McMahon v Avery

Case

[2012] QCATA 229

14 November 2012


CITATION: McMahon v Avery [2012] QCATA 229
PARTIES: Leichelle Louise McMahon (trading as Pet Supersavers)
(Appellant)
v
Karima Helena Avery
(Respondent)
APPLICATION NUMBER: APL031-12
MATTER TYPE: Appeals
HEARING DATE: On the papers
HEARD AT: Brisbane
DECISION OF: Dr J R Forbes, Member
DELIVERED ON: 14 November 2012
DELIVERED AT: Brisbane
ORDERS MADE: 1.   The application for leave to appeal is refused.
CATCHWORDS:

SALE OF GOODS – SALE OF GOODS LEGISLATION – ACTIONS FOR BREACH OF CONTRACT – REMEDIES OF BUYER – REMEDY FOR BREACH OF WARRANTY – where sale of domestic dog – where vendor represented dog as docile domestic animal – where purchaser claimed was dangerous dog – where Tribunal found breach of warranty – where Tribunal ordered repayment of purchase price – where vendor seeks to appeal Tribunal findings – where no question of law arising – where no error of fact shown – whether leave to appeal should be granted

Queensland Civil and Administrative Tribunal Act 2009, ss 3, 20, 32, 142

Drew v Bundaberg Regional Council [2011] QCA 359
Fox v Percy (2003) 214 CLR 118
Glenwood Properties Pty Ltd v Delmoss Pty Ltd [1986] 2 Qd R 388

In Re W (an infant) [1971] AC 682

McIver Bulk Liquid Haulage Pty Ltd v Fruehauf Australia Pty Ltd [1989] 2 Qd R 577

Minister for Immigration and Citizenship v SZMDS & Another (2010) 240 CLR 611

QUYD Pty Ltd v Marvass Pty Ltd [2008] QCA 257

Robinson v Corr [2011] QCATA 302

Secretary of State for Education and Science v Tameside Metropolitan Borough Council [1977] AC 1014

APPEARANCES and REPRESENTATION (if any):

This matter was heard and determined on the papers pursuant to s 32 of the Queensland Civil and Administrative Tribunal Act 2009 (‘QCAT Act’).

REASONS FOR DECISION

  1. This is a dispute about the purchase of a cocker spaniel with a distinct propensity to bite.  The Respondent, Karima Helena Avery (“the Purchaser”), bought the animal from the Appellant, Leichelle Louise McMahon (“the Vendor”), for $550 in April 2011.  The claim is for $498, after a deduction for microchipping.

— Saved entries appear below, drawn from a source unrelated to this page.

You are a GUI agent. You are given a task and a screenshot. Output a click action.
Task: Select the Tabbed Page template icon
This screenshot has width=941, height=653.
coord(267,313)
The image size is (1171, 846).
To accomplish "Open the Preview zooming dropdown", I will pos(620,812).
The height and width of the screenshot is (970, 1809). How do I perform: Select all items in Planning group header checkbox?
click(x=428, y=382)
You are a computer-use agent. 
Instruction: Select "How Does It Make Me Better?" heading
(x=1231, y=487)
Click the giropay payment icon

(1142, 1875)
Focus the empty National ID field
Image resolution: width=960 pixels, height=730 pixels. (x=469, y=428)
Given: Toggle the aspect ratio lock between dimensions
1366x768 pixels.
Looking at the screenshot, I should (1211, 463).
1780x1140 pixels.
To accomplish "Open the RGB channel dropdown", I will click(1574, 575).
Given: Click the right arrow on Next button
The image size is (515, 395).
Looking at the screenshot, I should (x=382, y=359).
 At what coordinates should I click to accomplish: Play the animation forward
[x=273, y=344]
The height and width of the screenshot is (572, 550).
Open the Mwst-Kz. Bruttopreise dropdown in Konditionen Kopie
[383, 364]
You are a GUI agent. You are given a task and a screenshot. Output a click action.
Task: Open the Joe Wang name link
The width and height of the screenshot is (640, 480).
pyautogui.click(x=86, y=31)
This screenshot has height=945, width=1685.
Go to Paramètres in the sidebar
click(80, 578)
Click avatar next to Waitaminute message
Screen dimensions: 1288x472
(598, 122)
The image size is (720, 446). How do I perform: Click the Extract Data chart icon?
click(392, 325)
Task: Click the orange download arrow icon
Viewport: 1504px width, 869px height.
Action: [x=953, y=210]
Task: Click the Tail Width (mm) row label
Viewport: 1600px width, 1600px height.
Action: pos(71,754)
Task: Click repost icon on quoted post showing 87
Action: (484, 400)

  2. The Purchaser returned the dog to the Vendor after seven days (according to the Purchaser) or four days (according to the Vendor)[1] complaining that, contrary to the Vendor’s representation that it was a docile domestic pet, it “had a savage nature rendering it quite unsuitable” for domestic purposes.[2]

    [1]The Adjudicator was inclined to accept the Purchaser on that point: Transcript of Proceedings 12 December 2011, page 8.

    [2]Application filed 20 July 2011, Part C.2; Transcript of Proceedings 12 December 2011, page 7 (Avery).

  3. The Purchaser tendered affidavits by four relatives, all deposing that they had suddenly and unpredictably been bitten by the beguilingly named Honey.[3]  None of those deponents was cross-examined but according to the Vendor she did not see their material before the hearing.[4]  In oral evidence the Purchaser testified that she was a witness to several of the attacks, and that she herself was bitten when she came to the assistance of her mother.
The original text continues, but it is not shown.